• _Reading passage_:
▶

185 German actors staged a mass coming out this week in a public statement of visibility in an effort to inspire more diversity in the entertainment industry.
Wrote the actors in a manifesto: “We’re here and there are a whole lot of us! We are actors who identify as lesbian, gay, bi, trans*, queer, inter and non-binary, amongst many other things. Until now, we haven’t been able to be open about our private lives without fearing professional consequences. All too often, many of us have been cautioned – be it by managers, casting agents, colleagues, producers, editors, directors, etc. – to keep quiet about our sexual orientations and gender identities to avoid jeopardizing our careers. We are putting an end to this – once and for all!”

◀

• _What needs to be done_: From the passage about the German actors coming out, please copy out the part that opens with the words containing "185 German actors" and closes with "the entertainment industry.". You won't need the items for anything here.

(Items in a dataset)
▶

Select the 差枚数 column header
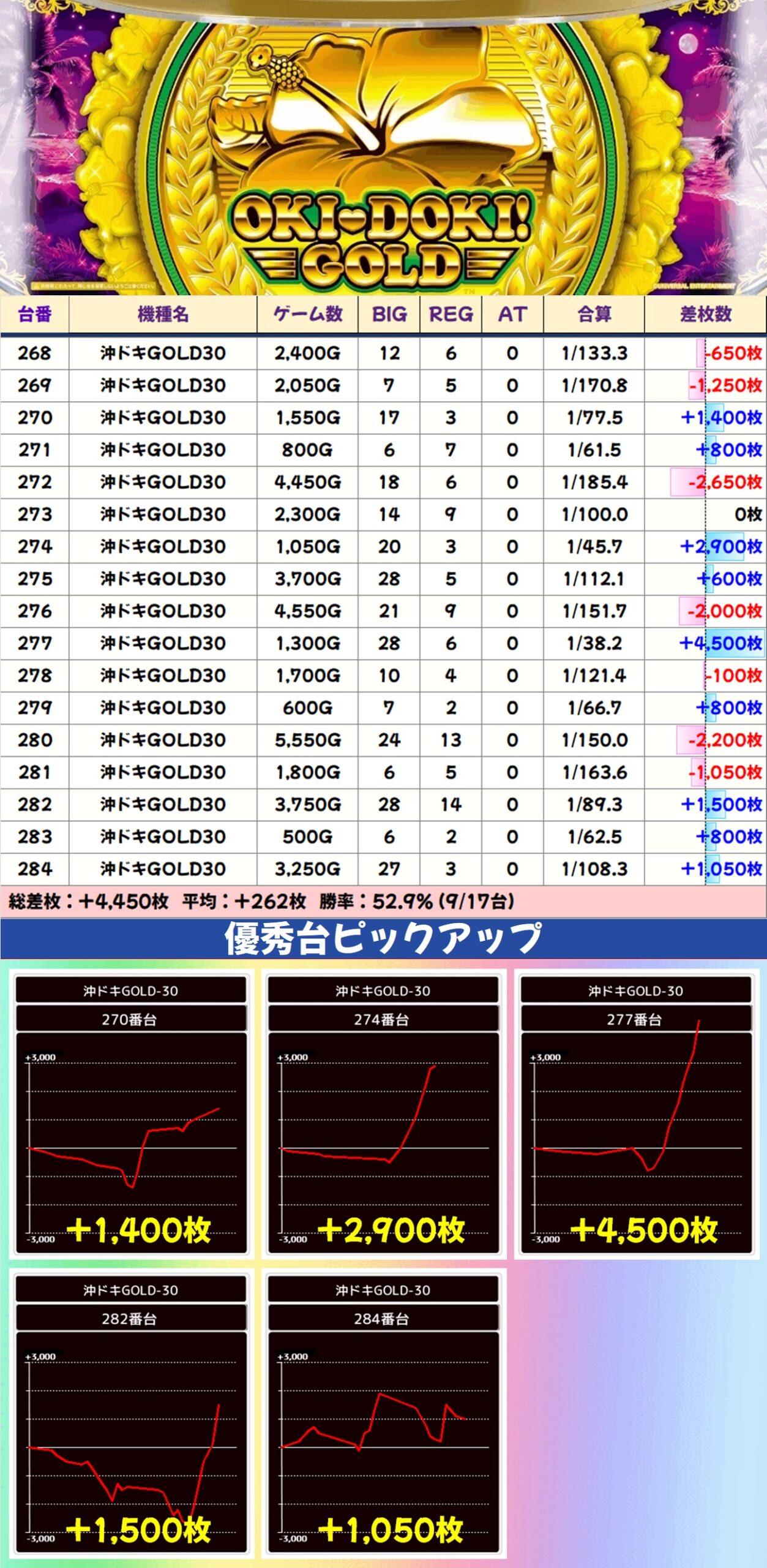The image size is (767, 1568). pos(705,314)
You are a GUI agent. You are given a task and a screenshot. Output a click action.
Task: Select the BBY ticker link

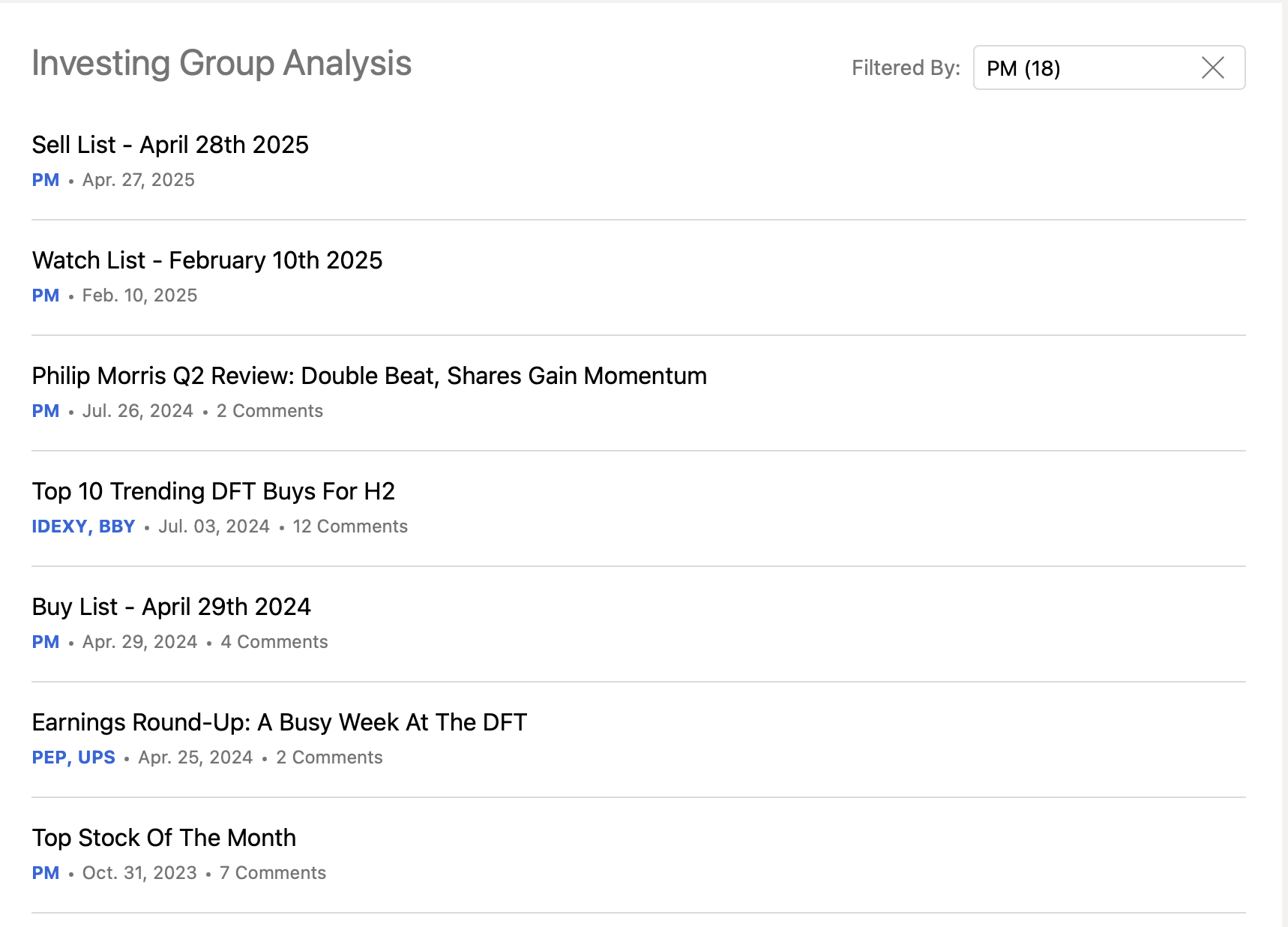coord(118,526)
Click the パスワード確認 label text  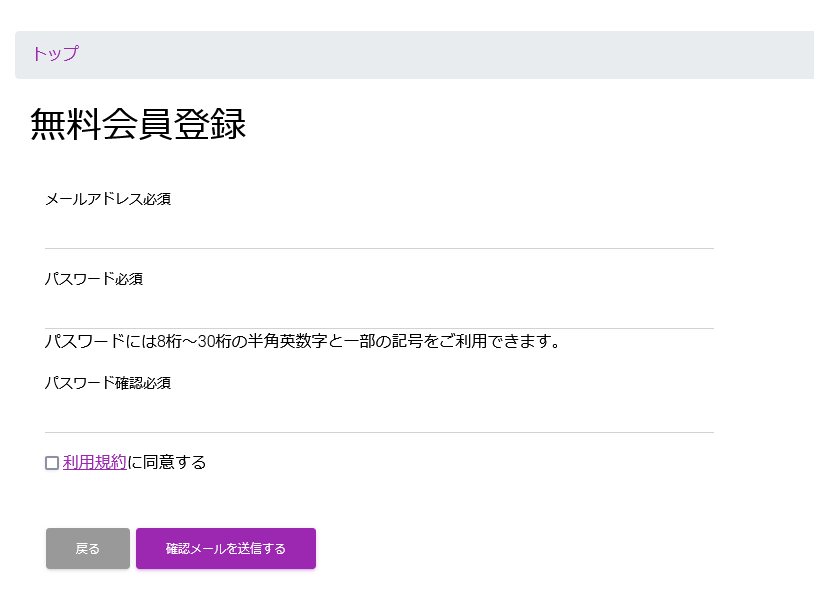[93, 383]
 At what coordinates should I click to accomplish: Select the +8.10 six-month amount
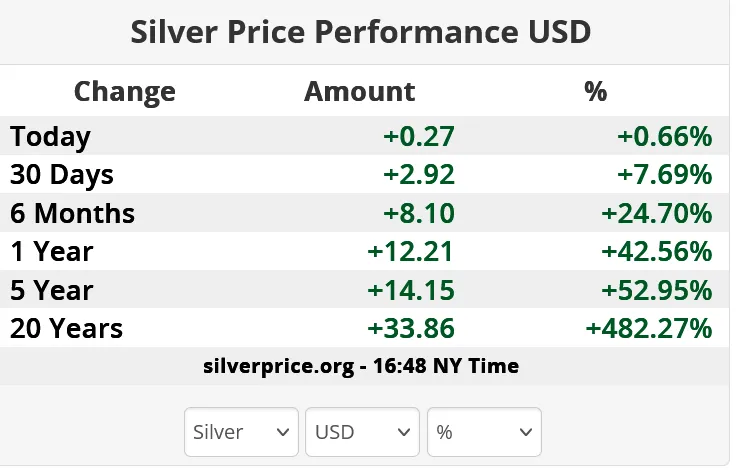(419, 213)
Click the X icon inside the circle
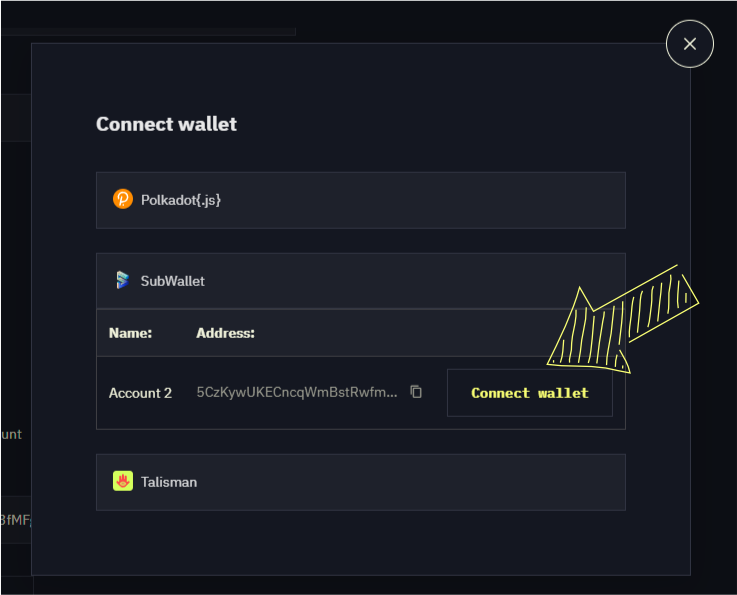This screenshot has width=737, height=595. (690, 44)
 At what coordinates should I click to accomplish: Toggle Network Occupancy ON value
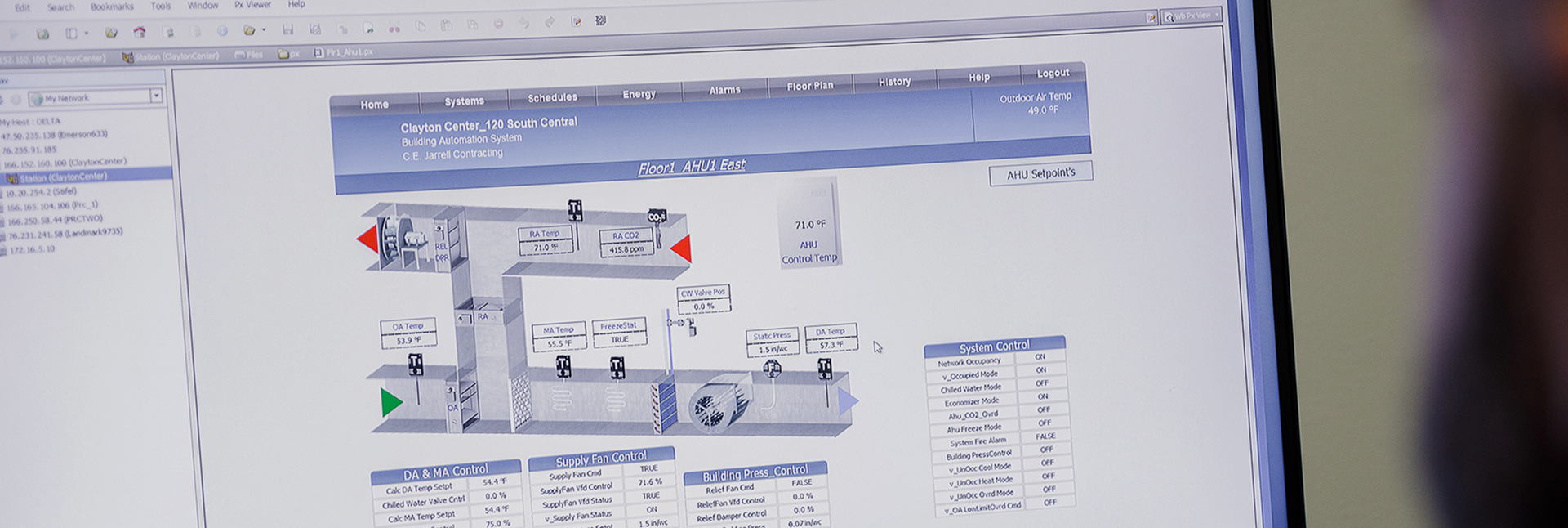(1040, 356)
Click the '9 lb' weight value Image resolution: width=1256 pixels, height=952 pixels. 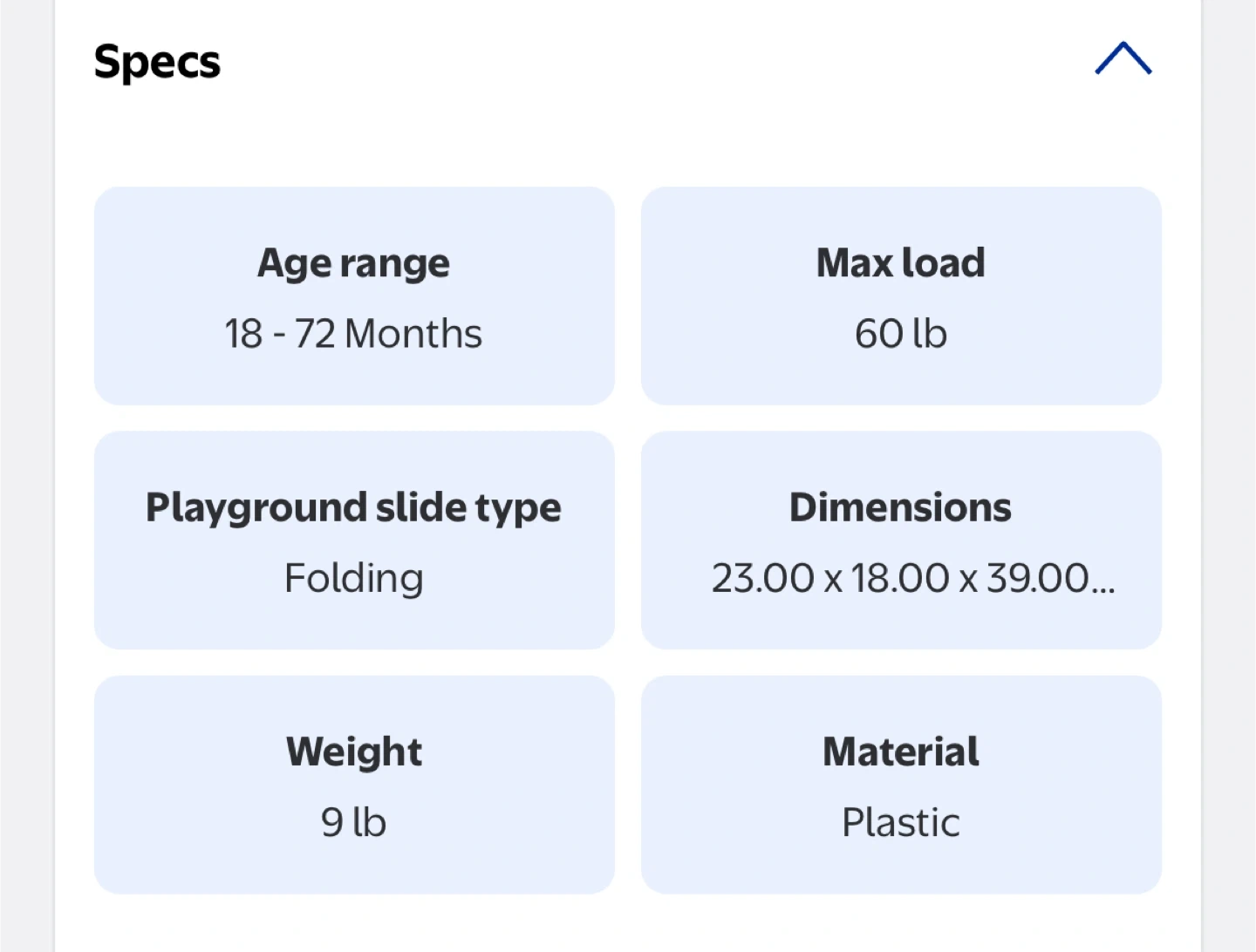click(x=353, y=822)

◀

• _Answer to the problem_:
185 German actors staged a mass coming out this week in a public statement of visibility in an effort to inspire more diversity in the entertainment industry.